> [WHAT IS REQUIRED]: Whatever appears in the records, retype it exactly, except for the pictures.
==== MATERIALS PROVIDED
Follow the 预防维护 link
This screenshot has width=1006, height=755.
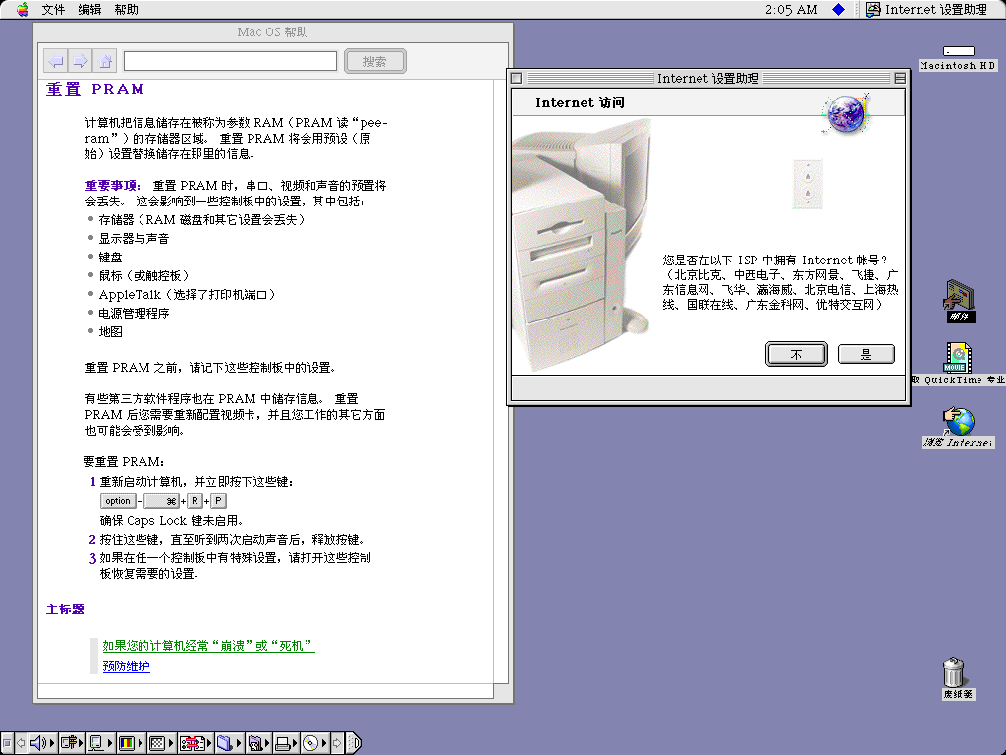(x=127, y=667)
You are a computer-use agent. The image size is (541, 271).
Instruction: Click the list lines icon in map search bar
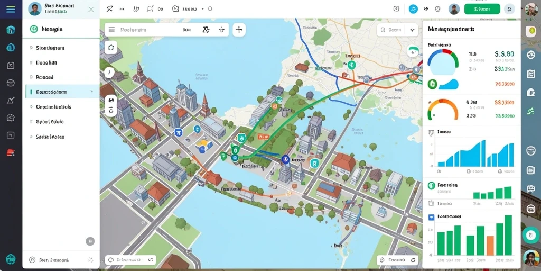click(111, 30)
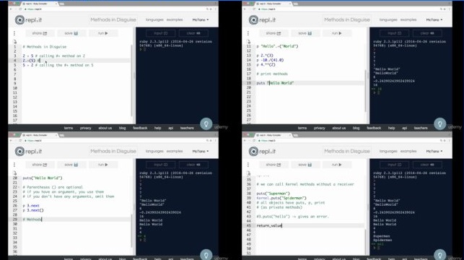
Task: Collapse the fold arrow at line 22
Action: pos(19,187)
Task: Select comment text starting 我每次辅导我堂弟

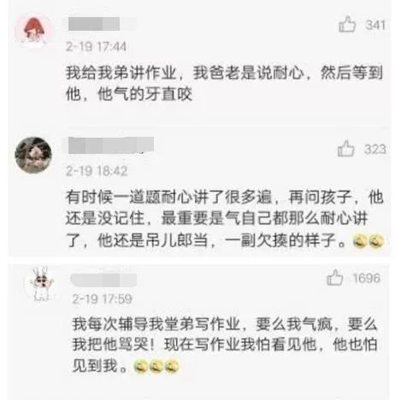Action: point(225,344)
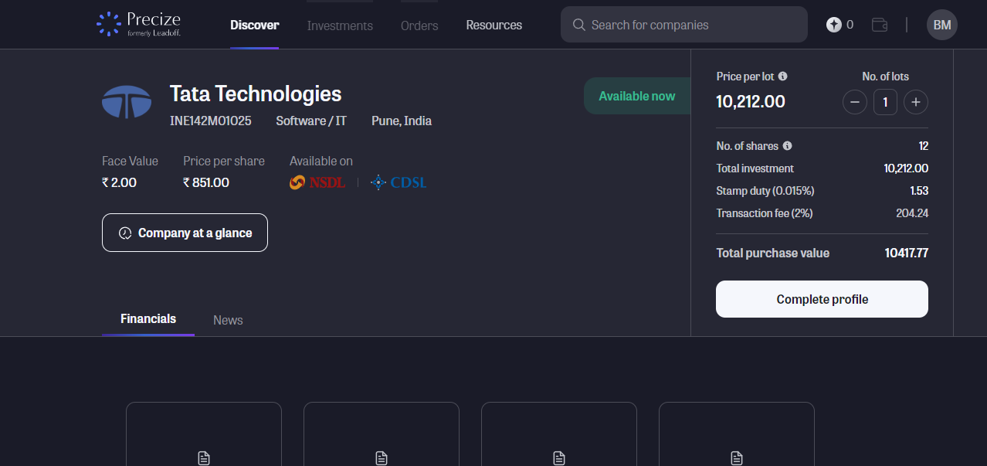Increase number of lots with plus button
This screenshot has width=987, height=466.
coord(915,102)
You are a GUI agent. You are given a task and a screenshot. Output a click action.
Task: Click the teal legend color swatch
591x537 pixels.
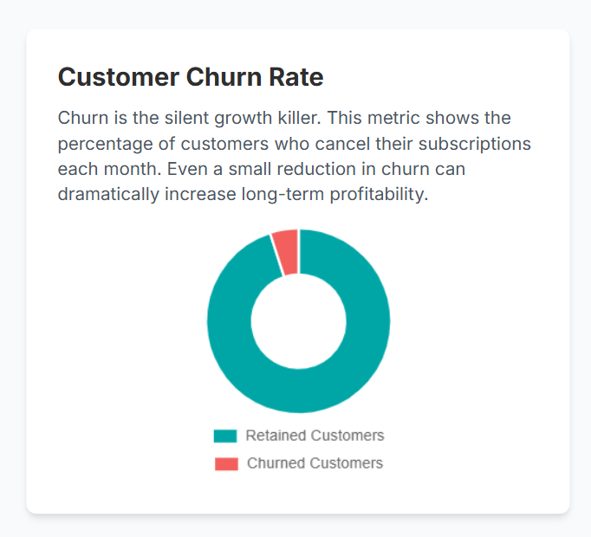225,436
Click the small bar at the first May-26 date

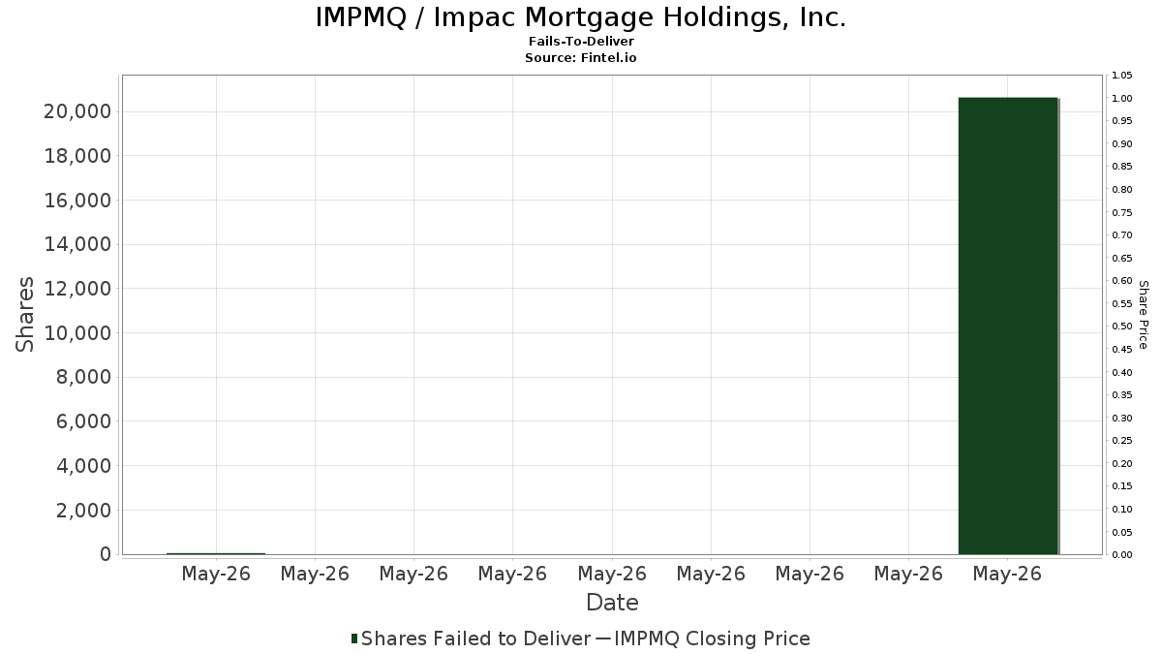(216, 553)
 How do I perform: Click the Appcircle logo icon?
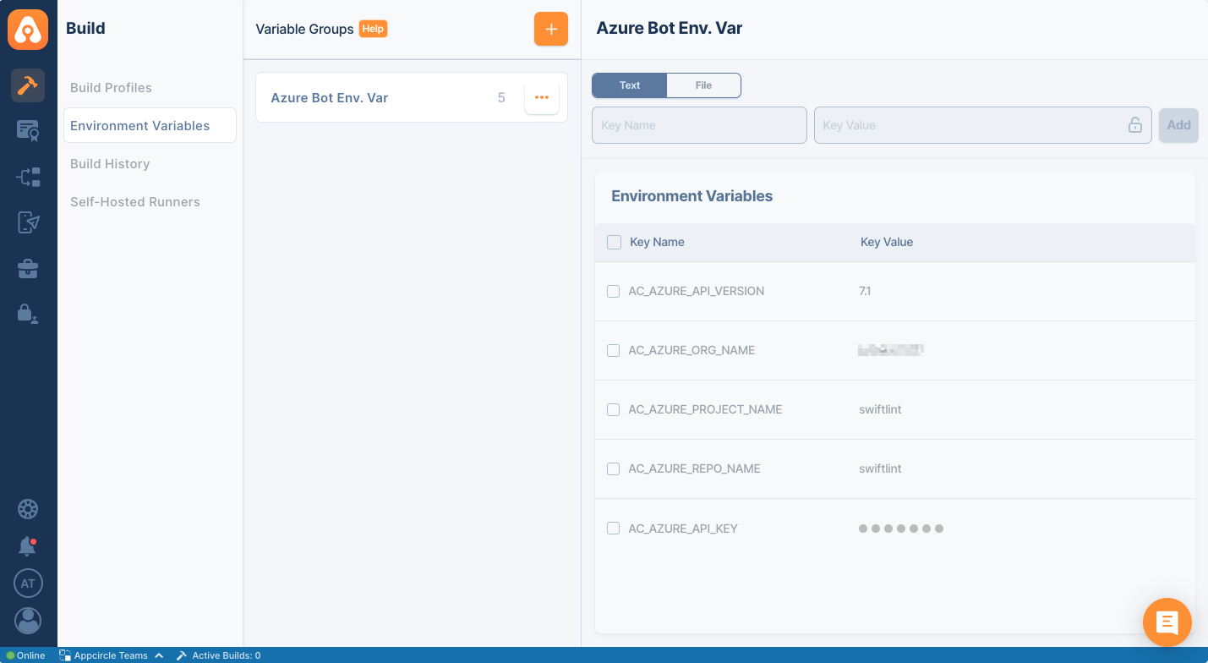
========
> [SOLVED PROBLEM]:
Follow the 预防维护 link
This screenshot has width=1006, height=755.
(x=127, y=667)
You are a computer-use agent. The image size is (541, 271).
Instruction: Click the list lines icon in map search bar
click(111, 30)
Task: Collapse the fold arrow at line 22
Action: pos(19,187)
Task: Select comment text starting 我每次辅导我堂弟

Action: point(225,344)
Increase number of lots with plus button
This screenshot has width=987, height=466.
coord(915,102)
You are a GUI agent. You are given a task and a screenshot. Output a click action.
Task: Click the teal legend color swatch
591x537 pixels.
225,436
Click the small bar at the first May-26 date

(216, 553)
 How do I perform: Click the Appcircle logo icon?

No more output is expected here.